**Text provided**
※
In his homily, Pope Benedict went on to say: “The symbol of the lamb also has a deeper meaning. In the Ancient Near East, it was customary for kings to style themselves shepherds for their people. This was an image of their power, a cynical image: to them their subjects were like sheep, which the shepherd could dispose of as he wished.
“When the shepherd of all humanity, the living God, himself became a lamb, he stood on the side of the lambs, with those who are downtrodden and killed. This is how He reveals himself to be the true shepherd: ‘I am the Good Shepherd . . . I lay down my life for the sheep,’ Jesus says of himself. It is not power, but love that redeems us! This is God’s sign: he himself is love.”
Jesus sacrificed Himself for love
Here I want to stop. Because nothing that I have said . . . and nothing that you have done in committing yourself to the priesthood has any meaning if we do not understand and believe in the power of Jesus’ sacrifice.
Pope Benedict is telling us that in the Incarnation, when God became man, He stood on the side of suffering humanity. He stood on the side of the weak, not the powerful. And He came, not to overpower the weak. No, He came to show his love, precisely to the one who feels (or even is) most unworthy of love. And He “proves his love for us in that while we were still sinners, Christ died for us,” St. Paul tells us (Rom 5:8).
The implications of God’s love for us were not only that He took on our human form and weakness, but that He accepted even death. He willingly accepted death. “No one takes my life from me, but I lay it down on my own,” He said. Jesus chose to die — and even accepted the shameful death of a criminal hung on a cross. Think for a moment about a king choosing to die for one of the lowliest of his people: Among the powerful, what shame that would incur! And among the weak, what love would be instilled!
Sacrifice is the purest expression of love. And one’s very life given in sacrifice is the greatest love: No greater love has anyone than this, to lay down his life for another.” Jesus died for us, out of love. And His sacrifice of love was so pleasing, so acceptable to the Father, that Jesus was raised from the dead.
The very heart that was pierced by a lance as proof that He had truly died, became the heart from which new life flows to others even now in the sacraments. The love that flows from the Heart of Jesus has no limit — and His Mercy is without end. His heart is on fire with love for us even now — He lives to bring life to all.
Do you believe in this love? Every challenge you will face as a priest . . . every crisis in yourself and in others will boil down to this question: Do you believe in the love that Jesus has shown you on the cross?
Becoming a shepherd after His own heart
Father Joe, only through your authentic friendship with Christ will you truly know His love for you and will you continue to attune your heart to His — becoming of one heart with Jesus. Mother Teresa told that, “If you listen with your heart, you will hear, you will understand. . . . Until you know deep inside that Jesus thirsts for you, you can’t begin to know who He wants to be for you. Or who He wants you to be for Him.”
Who does Jesus want to be for you? He thirsts for you — what does He want for you? Abundant life!
Who does Jesus want you to be for Him? A shepherd after His own heart.
Believe in the love He has for you. Do not doubt it, no matter how dry the desert you find yourself in. And, believing, be willing to go where He has gone — to lay down your life to rescue the sheep.
Jesus has set His heart on you in love. Set your heart on Him and Him alone. Then you will indeed know life — life in abundance.
※
**Given information**
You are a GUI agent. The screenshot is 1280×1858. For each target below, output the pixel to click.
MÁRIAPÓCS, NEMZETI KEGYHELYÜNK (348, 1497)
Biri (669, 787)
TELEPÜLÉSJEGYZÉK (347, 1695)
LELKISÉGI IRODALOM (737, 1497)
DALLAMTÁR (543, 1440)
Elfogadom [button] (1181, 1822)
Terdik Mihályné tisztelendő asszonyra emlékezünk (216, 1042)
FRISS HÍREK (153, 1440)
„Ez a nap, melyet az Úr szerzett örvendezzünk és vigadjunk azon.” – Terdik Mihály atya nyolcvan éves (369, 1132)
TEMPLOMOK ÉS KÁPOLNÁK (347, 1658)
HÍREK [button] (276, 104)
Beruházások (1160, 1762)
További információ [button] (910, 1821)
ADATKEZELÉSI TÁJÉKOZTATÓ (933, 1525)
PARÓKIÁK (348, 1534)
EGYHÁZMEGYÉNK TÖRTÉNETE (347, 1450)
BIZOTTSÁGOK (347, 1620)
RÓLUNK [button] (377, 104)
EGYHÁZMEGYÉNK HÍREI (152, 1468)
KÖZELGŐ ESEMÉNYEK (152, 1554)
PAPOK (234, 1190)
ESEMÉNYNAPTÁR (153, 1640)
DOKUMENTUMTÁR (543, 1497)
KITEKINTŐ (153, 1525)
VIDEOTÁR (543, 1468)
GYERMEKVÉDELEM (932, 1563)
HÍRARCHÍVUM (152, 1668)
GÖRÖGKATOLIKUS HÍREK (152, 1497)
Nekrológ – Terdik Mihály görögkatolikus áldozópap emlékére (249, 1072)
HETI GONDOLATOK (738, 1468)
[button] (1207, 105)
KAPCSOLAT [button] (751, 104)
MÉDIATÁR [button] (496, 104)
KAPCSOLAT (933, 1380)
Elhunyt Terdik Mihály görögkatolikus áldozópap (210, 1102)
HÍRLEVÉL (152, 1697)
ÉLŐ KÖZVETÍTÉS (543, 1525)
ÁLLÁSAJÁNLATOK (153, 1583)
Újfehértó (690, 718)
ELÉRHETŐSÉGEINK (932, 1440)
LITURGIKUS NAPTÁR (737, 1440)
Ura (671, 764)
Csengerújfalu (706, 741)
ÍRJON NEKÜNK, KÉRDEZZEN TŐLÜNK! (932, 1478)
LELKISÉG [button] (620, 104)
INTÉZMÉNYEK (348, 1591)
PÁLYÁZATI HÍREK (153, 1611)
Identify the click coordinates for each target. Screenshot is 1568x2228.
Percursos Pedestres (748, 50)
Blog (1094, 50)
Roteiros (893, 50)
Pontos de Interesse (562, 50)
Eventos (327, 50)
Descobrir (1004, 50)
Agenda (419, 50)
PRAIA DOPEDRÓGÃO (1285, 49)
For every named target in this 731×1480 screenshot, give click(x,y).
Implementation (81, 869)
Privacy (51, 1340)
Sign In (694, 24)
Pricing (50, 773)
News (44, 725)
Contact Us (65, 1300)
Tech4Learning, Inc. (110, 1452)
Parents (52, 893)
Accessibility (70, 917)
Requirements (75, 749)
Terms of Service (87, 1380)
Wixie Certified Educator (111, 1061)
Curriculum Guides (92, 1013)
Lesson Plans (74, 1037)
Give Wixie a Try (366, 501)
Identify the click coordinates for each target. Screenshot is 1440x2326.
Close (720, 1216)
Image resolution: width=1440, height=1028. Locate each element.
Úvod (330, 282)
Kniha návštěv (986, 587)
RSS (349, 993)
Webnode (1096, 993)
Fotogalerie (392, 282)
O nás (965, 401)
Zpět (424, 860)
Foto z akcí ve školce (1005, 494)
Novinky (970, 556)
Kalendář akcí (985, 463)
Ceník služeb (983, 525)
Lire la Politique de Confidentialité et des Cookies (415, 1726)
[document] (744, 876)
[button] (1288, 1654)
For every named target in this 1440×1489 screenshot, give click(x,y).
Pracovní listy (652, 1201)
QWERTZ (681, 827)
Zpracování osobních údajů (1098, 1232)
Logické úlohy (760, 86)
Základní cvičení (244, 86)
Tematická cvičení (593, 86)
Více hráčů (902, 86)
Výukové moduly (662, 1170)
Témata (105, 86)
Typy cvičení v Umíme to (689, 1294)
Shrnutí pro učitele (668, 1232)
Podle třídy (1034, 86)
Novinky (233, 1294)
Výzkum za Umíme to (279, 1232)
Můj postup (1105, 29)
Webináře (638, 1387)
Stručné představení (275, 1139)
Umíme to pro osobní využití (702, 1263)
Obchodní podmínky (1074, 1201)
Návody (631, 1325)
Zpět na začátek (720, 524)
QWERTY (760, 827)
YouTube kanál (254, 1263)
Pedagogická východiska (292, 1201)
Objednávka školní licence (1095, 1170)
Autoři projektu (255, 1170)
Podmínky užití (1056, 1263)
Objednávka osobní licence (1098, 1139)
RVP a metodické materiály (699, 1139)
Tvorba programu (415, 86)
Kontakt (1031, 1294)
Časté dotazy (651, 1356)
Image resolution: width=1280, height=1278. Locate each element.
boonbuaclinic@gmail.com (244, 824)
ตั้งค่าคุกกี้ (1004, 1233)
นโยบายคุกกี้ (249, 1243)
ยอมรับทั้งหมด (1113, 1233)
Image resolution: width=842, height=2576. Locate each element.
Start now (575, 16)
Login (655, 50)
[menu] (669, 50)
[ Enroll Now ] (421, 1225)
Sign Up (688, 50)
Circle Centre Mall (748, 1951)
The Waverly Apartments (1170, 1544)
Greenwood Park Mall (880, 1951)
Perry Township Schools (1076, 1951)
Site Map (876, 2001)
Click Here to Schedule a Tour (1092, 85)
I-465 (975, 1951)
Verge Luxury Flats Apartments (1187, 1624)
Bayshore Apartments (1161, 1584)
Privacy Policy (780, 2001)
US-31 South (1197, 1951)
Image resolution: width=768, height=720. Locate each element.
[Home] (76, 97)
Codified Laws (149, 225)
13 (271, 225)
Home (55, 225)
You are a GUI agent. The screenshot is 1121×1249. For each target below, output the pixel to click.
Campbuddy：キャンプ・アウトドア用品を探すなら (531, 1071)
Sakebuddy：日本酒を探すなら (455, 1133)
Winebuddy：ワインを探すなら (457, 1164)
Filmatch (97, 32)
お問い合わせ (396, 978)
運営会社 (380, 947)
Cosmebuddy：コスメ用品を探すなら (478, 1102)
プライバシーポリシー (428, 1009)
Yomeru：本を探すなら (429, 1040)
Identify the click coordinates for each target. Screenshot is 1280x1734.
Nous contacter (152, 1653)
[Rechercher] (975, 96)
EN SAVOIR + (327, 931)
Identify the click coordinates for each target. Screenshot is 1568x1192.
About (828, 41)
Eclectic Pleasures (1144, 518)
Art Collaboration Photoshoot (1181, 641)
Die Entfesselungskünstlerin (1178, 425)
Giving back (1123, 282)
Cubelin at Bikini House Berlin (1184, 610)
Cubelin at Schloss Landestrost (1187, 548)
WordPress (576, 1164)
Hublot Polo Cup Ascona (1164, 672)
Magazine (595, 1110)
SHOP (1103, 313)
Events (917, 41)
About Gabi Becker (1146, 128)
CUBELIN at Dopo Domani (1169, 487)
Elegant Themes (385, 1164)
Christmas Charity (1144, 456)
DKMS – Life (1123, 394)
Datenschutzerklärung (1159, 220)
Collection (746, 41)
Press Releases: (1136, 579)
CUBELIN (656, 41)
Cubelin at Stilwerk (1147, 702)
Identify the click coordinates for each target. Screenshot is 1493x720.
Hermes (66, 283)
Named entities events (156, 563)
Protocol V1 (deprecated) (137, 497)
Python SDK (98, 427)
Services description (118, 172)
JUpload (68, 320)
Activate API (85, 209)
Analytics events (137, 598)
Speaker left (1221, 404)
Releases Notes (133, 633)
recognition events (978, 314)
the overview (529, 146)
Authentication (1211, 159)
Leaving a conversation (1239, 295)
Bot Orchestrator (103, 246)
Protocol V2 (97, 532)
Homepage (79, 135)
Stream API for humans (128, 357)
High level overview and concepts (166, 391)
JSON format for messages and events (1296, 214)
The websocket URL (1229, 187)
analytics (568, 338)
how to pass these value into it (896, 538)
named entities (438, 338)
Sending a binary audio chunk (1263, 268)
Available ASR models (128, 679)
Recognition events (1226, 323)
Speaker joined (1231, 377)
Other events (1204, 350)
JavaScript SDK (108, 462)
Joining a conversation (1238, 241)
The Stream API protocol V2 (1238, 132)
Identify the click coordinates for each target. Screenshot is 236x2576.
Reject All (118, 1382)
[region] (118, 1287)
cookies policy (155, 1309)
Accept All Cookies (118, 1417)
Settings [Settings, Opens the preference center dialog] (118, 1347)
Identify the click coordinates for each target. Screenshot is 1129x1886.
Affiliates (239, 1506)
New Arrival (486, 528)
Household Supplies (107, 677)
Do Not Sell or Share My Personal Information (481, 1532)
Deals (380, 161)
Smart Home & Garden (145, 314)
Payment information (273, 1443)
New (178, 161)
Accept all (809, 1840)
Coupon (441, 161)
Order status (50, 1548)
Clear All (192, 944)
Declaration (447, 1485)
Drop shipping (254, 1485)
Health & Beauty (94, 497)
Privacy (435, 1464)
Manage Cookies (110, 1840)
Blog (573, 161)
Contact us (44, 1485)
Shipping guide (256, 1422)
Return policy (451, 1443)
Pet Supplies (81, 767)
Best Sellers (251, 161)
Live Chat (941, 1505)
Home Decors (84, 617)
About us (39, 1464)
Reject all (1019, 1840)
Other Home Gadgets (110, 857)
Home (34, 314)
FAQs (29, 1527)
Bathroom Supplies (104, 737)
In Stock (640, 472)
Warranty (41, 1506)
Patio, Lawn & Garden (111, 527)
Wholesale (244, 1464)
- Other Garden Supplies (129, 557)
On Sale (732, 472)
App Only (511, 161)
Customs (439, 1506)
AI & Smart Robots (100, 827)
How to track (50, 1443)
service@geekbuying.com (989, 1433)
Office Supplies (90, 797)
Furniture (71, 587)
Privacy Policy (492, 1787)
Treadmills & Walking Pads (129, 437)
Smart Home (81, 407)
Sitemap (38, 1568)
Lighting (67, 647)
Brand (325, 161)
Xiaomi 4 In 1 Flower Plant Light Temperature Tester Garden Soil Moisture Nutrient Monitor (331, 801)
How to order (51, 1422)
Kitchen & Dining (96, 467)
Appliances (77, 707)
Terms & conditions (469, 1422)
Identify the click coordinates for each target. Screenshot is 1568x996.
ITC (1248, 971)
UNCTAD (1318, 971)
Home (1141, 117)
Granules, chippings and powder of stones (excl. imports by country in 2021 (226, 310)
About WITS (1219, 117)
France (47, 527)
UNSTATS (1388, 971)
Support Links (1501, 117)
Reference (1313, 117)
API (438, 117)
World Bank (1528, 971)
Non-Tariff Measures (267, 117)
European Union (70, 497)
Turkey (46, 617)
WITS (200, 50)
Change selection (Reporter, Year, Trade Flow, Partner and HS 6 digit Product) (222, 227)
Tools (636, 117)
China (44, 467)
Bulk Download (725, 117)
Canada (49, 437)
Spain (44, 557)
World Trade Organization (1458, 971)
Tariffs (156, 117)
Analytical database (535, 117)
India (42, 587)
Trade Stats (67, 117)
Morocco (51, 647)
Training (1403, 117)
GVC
※
**Problem A**
Reproduce verbatim the passage of the homily from "Who does Jesus want to" to "rescue the sheep.".
**Problem B**
Render this sentence from the homily in Spanish: "Sacrifice is the purest expression of love."
None of the entries are needed for this work.

**Worked solution A**
Who does Jesus want to be for you? He thirsts for you — what does He want for you? Abundant life!
Who does Jesus want you to be for Him? A shepherd after His own heart.
Believe in the love He has for you. Do not doubt it, no matter how dry the desert you find yourself in. And, believing, be willing to go where He has gone — to lay down your life to rescue the sheep.

**Worked solution B**
El sacrificio es la expresión más pura del amor.